The issue is software. It's a matter of protocol only, not hardware related; there's simply a dearth of proper software on all platforms except the tablets. Since the desktop client doesn't support video at all, it should be unsurprising that it does not support it with a specific remote endpoint. I'm not sure what you consider the "whole intent of the internet", but I don't see how this is against it.

While the native software was, AFAIK, only able to support video tablet-to-tablet (due to complete absence of jingle-video support in other software, including Google's own) till last year, with rtcomm comes SIP video interoperability with 3rd party software (including eyebeam and x-lite), so it's definitely fulfilled now.

I say it's not *completely* true because in actual use cases, it does not function. I include Gizmo in this, because when I tried it was unusable as a videochat device. With profound proprietary hooks like that in the device you better believe they should mark something on the box. Someone before mentioned the word "disingenuous"?
So using Google's protocol, and having no interoperability because Google can't be troubled to implement their own protocol, is "profound proprietary hooks"?!

I say it is completely true because in actual use cases, it does function. I don't include Gizmo in this, because I don't use Gizmo; Internet Call works fine for me, and I think the use cases in which it doesn't work are not reasonably inferred from the marketing statements.
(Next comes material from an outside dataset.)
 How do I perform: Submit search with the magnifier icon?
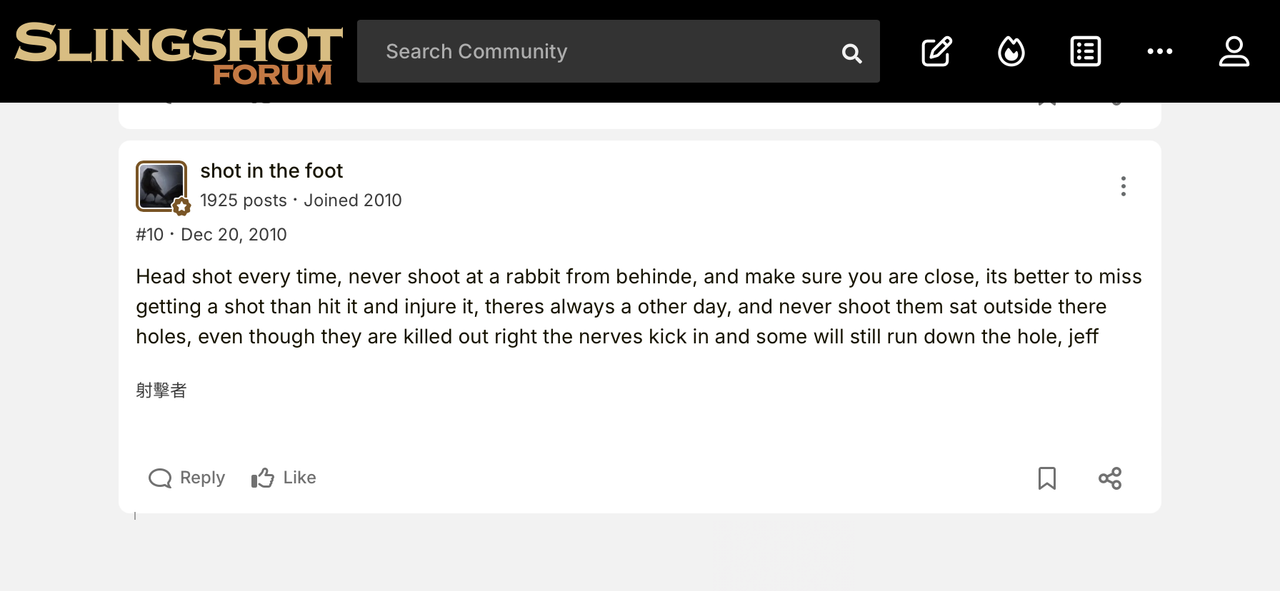(852, 53)
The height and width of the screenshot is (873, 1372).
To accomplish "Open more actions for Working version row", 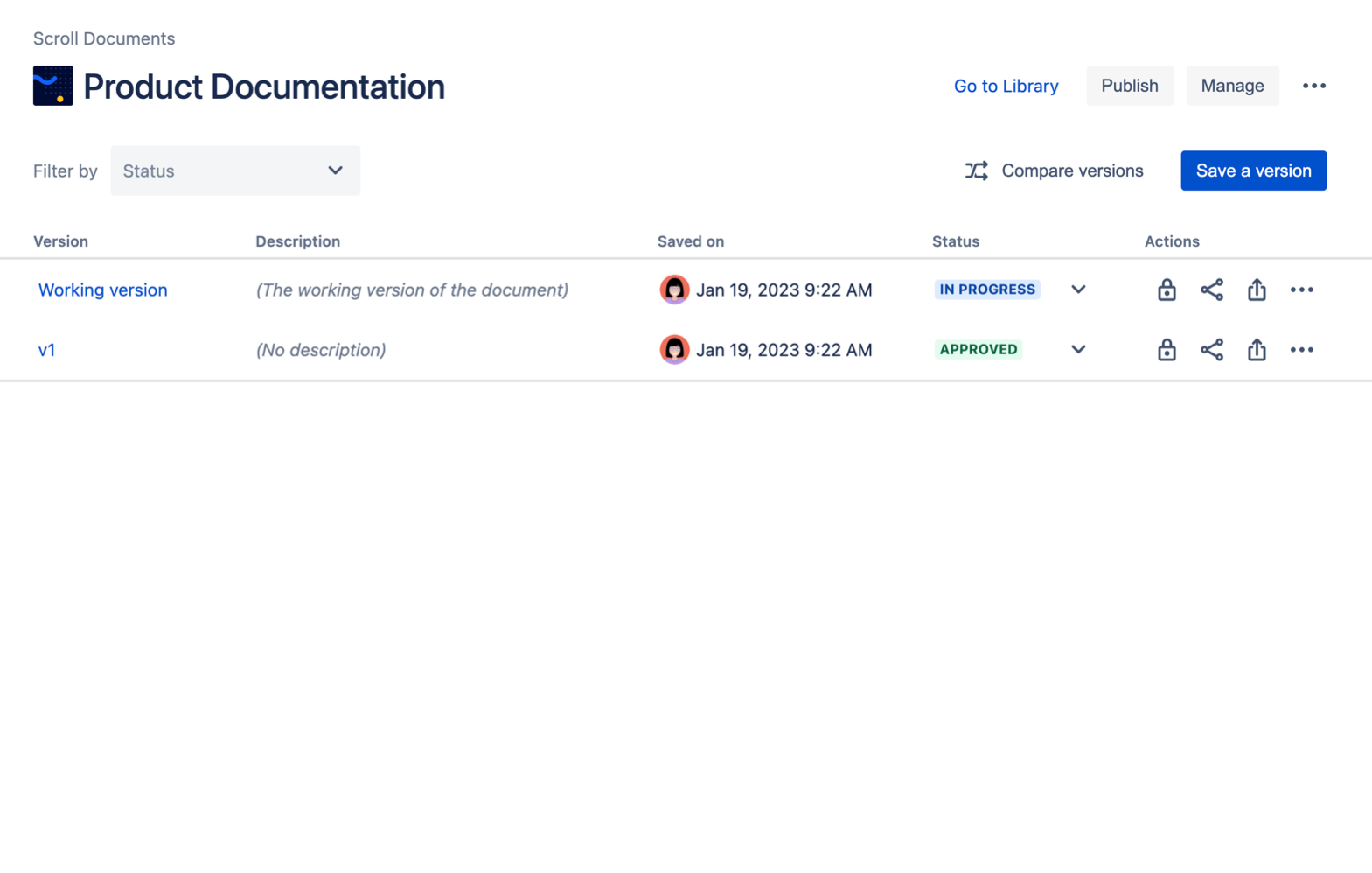I will point(1301,290).
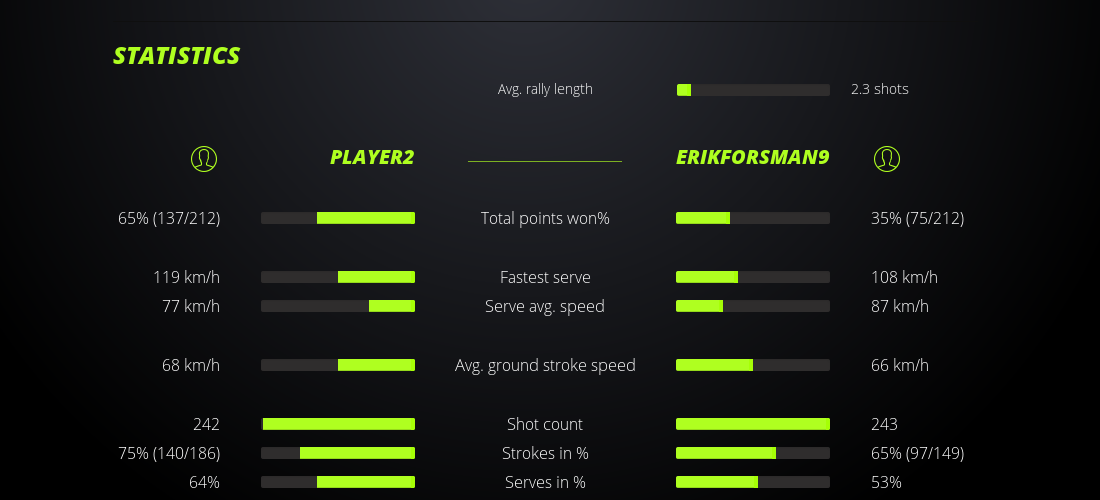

If you want more picky, the next column on the box calls it a webcam. Go to something like mebeam.com and tell me if the webcam works on... you know, the web.
Well, picky's good, but I'd rather be correct; I'm actually gonna go for both here, though. Webcam is a word, and as such it has a meaning independent of its etymology. Generally, it refers not to videoconferencing at all, but to live uploading of images (or, lately, streaming) for viewing over the worldwide web (which, BTW, is a concept of interlinked hypertext, and doesn't properly apply to a Flash-based star-topology service). Still, proper webcam functionality also does not exist out-of-the-box on the tablets, which is actually a stronger argument that "webcam" is misapplied here. (Basic webcam functionality is available by third-party software, of course, e.g. motion.)

Clearly, though, the problem is an abuse of terminology, rather than intent to deliver a genuine webcam defeated by bugs or incompleteness.